Reynolds objected to the notion that her trip was a “stunt,” telling Iowa reporters that Iowa was impacted by drug trafficking at the border, among other immigration issues.
“If you think this is a political act, then people better wake up,” she said. “Because this is what’s coming across our borders, this is what’s coming into our state.”
Wilburn and the Iowa Democratic Party Latinx Caucus also criticized Reynolds for her refusal to take in migrants. In April, Reynolds said that Iowa declined to accept migrant children because the state did not have the capacity to do so.
“No matter who you are, what you look like, or how you got here, we’re all Iowans at the end of the day and we should embrace a roadmap to citizenship for our friends and neighbors,” said Latinx caucus leaders Araceli Goode and Patricia Ritchie in a statement. They said Iowa Republicans are furthering hurtful and dangerous rhetoric about Iowa’s Latinx community.
Reynolds said that the U.S. was “very welcoming” to immigrants, but emphasized the importance of following the law.
When asked what Iowa could do to address the humanitarian crisis at the southern border, Reynolds repeated the ways in which the Biden administration could change federal policies.
Ernst introduces bill to deport sexual predators
Meanwhile in D.C., Sen. Joni Ernst introduced a bill that would “modernize” the Immigration and Nationality Act of 1965 to explicitly prohibit people with sexual assault convictions from immigrating to the U.S.
“Predatory sexual violence cannot continue to go unchecked in our immigration system,” she said. “We need to make a change.”
Current immigration law does specify that people seeking residence in the U.S. may be deported if they were previously convicted of a “crime of moral turpitude” — a vague category that can include crimes like rape, abuse or assault.
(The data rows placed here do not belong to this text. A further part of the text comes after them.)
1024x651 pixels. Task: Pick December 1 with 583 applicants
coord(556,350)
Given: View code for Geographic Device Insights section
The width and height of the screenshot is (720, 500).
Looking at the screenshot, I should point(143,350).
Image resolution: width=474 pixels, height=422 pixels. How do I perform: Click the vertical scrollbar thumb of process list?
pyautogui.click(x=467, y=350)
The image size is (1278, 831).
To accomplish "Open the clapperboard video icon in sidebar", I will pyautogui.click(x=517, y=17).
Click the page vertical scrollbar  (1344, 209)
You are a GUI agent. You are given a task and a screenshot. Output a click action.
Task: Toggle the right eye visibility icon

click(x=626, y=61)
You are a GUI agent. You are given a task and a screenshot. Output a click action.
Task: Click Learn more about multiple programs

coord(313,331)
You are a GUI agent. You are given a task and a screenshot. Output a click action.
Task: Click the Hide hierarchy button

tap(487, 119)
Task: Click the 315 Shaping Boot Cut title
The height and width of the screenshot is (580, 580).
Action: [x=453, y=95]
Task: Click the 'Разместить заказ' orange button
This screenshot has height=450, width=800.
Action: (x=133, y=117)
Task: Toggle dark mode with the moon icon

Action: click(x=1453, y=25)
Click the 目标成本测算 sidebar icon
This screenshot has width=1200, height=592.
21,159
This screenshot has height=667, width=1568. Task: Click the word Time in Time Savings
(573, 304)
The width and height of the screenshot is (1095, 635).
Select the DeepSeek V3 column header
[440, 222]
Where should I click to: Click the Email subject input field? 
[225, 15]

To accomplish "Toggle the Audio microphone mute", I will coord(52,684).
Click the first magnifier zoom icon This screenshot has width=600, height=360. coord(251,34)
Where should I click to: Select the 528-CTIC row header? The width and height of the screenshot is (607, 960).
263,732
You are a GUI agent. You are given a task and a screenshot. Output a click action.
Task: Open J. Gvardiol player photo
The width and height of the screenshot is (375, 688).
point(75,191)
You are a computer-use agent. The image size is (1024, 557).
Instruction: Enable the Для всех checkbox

Ernst said there was “no hard data” on how many people convicted of sex crimes have immigrated to the U.S., but she pointed to isolated incidents of sexual violence among some recent arrivals.
“Because of these recent examples that were brought to our attention, I decided it was time to act,” she said.
The IDP Latinx Caucus noted that immigrants are statistically less likely to commit crimes than citizens born in the U.S.. A 2020 Texas study found that citizens were twice as likely to be arrested for violent crimes than undocumented immigrants.
Ernst’s legislation has several Republican co-sponsors, including Sen. Chuck Grassley. He also held a call with reporters Wednesday to discuss the “ongoing crisis at our southern border.”
“The federal government’s not doing its job,” he said. “And because the federal government’s not doing their job, there is cost to all 50 states, and there’s no way I can quantify it.”
Currently, there are no Democrats co-sponsoring Ernst’s proposal.